───── Extract provided

WhatFinger


Republican primaries

Shock Study: Snoopy Extends His Lead



A new study published today suggests that, with the start of actual voting barely a month away, the frontrunner in the Republican primaries remains Charlie Brown’s beagle, Snoopy.
With write-in votes being an option in the primaries, and so many Republicans disappointed in this year’s crop of declared candidates, Snoopy has wisely chosen to extend his lead by staying out of the debates, and making few media appearances, apart from his highly publicized work in the Peanuts Thanksgiving and (upcoming) Christmas specials. There are many possible explanations for Snoopy’s surprisingly sizable advantage over the mainstream candidates at this stage of the process. The most likely, according to the study’s author, are the following:

Support Canada Free Press


  1. The Lucy Theory. No Peanuts motif is more iconic than that of Lucy van Pelt offering to hold the football for Charlie Brown to kick, year after year engendering hope in the poor boy, only to pull it away at the last moment, leaving Charlie to fall helplessly onto his back again and again. And no image more accurately captures the spirit of Barack Obama. Obama is Lucy to America’s Charlie. So who could be a better opponent for Barack van Pelt than Snoopy, who so magnificently undermines Lucy on so many occasions? Just picture the debates: Snoopy literally dancing rings around Obama/Lucy, until, when the President finally turns around and finds him, Snoopy plants a big, mocking kiss on his face. AARRGGHH! (Not to mention the added benefit of the points this conclusion might score with moderate gays.)

──────────

Exercise requirements:
a: Who does the Snoopy article say is the frontrunner in the Republican primaries?
b: Copy everything from "1. The Lucy" down to "with moderate gays.)" in the Snoopy article, substituting "soccer ball" for "football".
Rely only on the Snoopy article.

───── Data shown

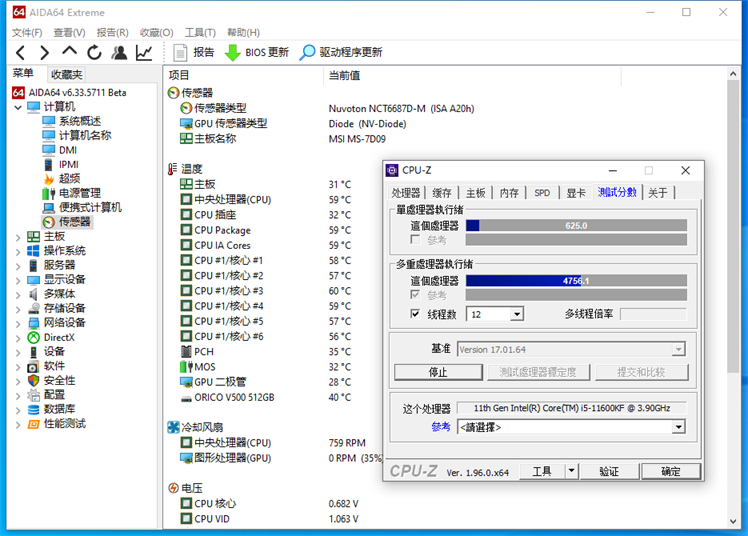This screenshot has width=748, height=536.
Task: Click the back navigation arrow in toolbar
Action: 20,52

──────────

Answers for the tasks:
a: Charlie Brown’s beagle, Snoopy.

b:
1. The Lucy Theory. No Peanuts motif is more iconic than that of Lucy van Pelt offering to hold the soccer ball for Charlie Brown to kick, year after year engendering hope in the poor boy, only to pull it away at the last moment, leaving Charlie to fall helplessly onto his back again and again. And no image more accurately captures the spirit of Barack Obama. Obama is Lucy to America’s Charlie. So who could be a better opponent for Barack van Pelt than Snoopy, who so magnificently undermines Lucy on so many occasions? Just picture the debates: Snoopy literally dancing rings around Obama/Lucy, until, when the President finally turns around and finds him, Snoopy plants a big, mocking kiss on his face. AARRGGHH! (Not to mention the added benefit of the points this conclusion might score with moderate gays.)